Message-Id: <uk9bi4lj24r60bb4u5oshq5bnopft9eopg@4ax.com>
I'm trying to use a hash to replace:
if ($scoreR >= 0) {$th_right = TH1;}
if ($scoreR >= 30) {$th_right = TH2;}
if ($scoreR >= 75) {$th_right = TH3;}
if ($scoreR >= 120) {$th_right = TH4;}
if ($scoreR >= 150) {$th_right = TH5;}
My hash:
%thVal = ("x1","TH1","x2","TH2","x3","TH3","x4","TH4","x5","TH5");
I want to use: $th_right = $thVal{$scoreR};
What is the syntax for x1, x2,...x5? I've tried
%thVal = (">=0","TH1",">=30","TH2",etc), but it doesn't work.
--
Ed Jay (remove 'M' to reply by email)
Win the War Against Breast Cancer.
Knowing the facts could save your life.
http://www.breastthermography.info
------------------------------
Date: 20 Nov 2008 19:01:15 GMT
From: xhoster@gmail.com
Subject: Re: Hash keys with range of values -- How?

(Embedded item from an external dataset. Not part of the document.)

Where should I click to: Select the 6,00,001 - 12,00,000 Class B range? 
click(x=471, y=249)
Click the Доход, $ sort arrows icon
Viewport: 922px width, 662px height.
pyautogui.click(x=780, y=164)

Message-Id: <20081120140025.844$Su@newsreader.com>
Ed Jay <edMbj@aes-intl.com> wrote:
> I'm trying to use a hash to replace:
>
> if ($scoreR >= 0) {$th_right = TH1;}
> if ($scoreR >= 30) {$th_right = TH2;}
> if ($scoreR >= 75) {$th_right = TH3;}
> if ($scoreR >= 120) {$th_right = TH4;}
> if ($scoreR >= 150) {$th_right = TH5;}
>
> My hash:
> %thVal = ("x1","TH1","x2","TH2","x3","TH3","x4","TH4","x5","TH5");
>
> I want to use: $th_right = $thVal{$scoreR};
>
> What is the syntax for x1, x2,...x5? I've tried
> %thVal = (">=0","TH1",">=30","TH2",etc), but it doesn't work.
There isn't a syntax to do what you want directly. This is not what
hashes do. You might be able to create a "tied" hash module that would do
this, but I would say it is no longer a hash, just something hooking into
the hash hooks.
Maybe something like this (untested):
use List::Util qw(first);
my @thVal = [0,"TH1"],[30,"TH2"],[75,"TH3"]; # etc.
@thVal = sort {$b->[0] <=> $a->[0]} @thVal;
my $val = first {$scoreR < $_->[0]} @thVal;
# should test for $val being undefined;
$th_right = $val->[1];
If you are concerned about performance and @thVal is large, a binary search
would be better.
Xho
--
-------------------- http://NewsReader.Com/ --------------------
The costs of publication of this article were defrayed in part by the
payment of page charges. This article must therefore be hereby marked
advertisement in accordance with 18 U.S.C. Section 1734 solely to indicate
this fact.
------------------------------
Date: Thu, 20 Nov 2008 12:44:00 -0800
From: Jürgen Exner <jurgenex@hotmail.com>
Subject: Re: Hash keys with range of values -- How?
Message-Id: <9cdbi45lkg63ijsmkfqqi1olvipcvtjja4@4ax.com>
Ed Jay <edMbj@aes-intl.com> wrote:
>I'm trying to use a hash to replace:
>
>if ($scoreR >= 0) {$th_right = TH1;}
>if ($scoreR >= 30) {$th_right = TH2;}
>if ($scoreR >= 75) {$th_right = TH3;}
>if ($scoreR >= 120) {$th_right = TH4;}
>if ($scoreR >= 150) {$th_right = TH5;}
>
>My hash:
>%thVal = ("x1","TH1","x2","TH2","x3","TH3","x4","TH4","x5","TH5");
>
>I want to use: $th_right = $thVal{$scoreR};
>
>What is the syntax for x1, x2,...x5? I've tried
>%thVal = (">=0","TH1",">=30","TH2",etc), but it doesn't work.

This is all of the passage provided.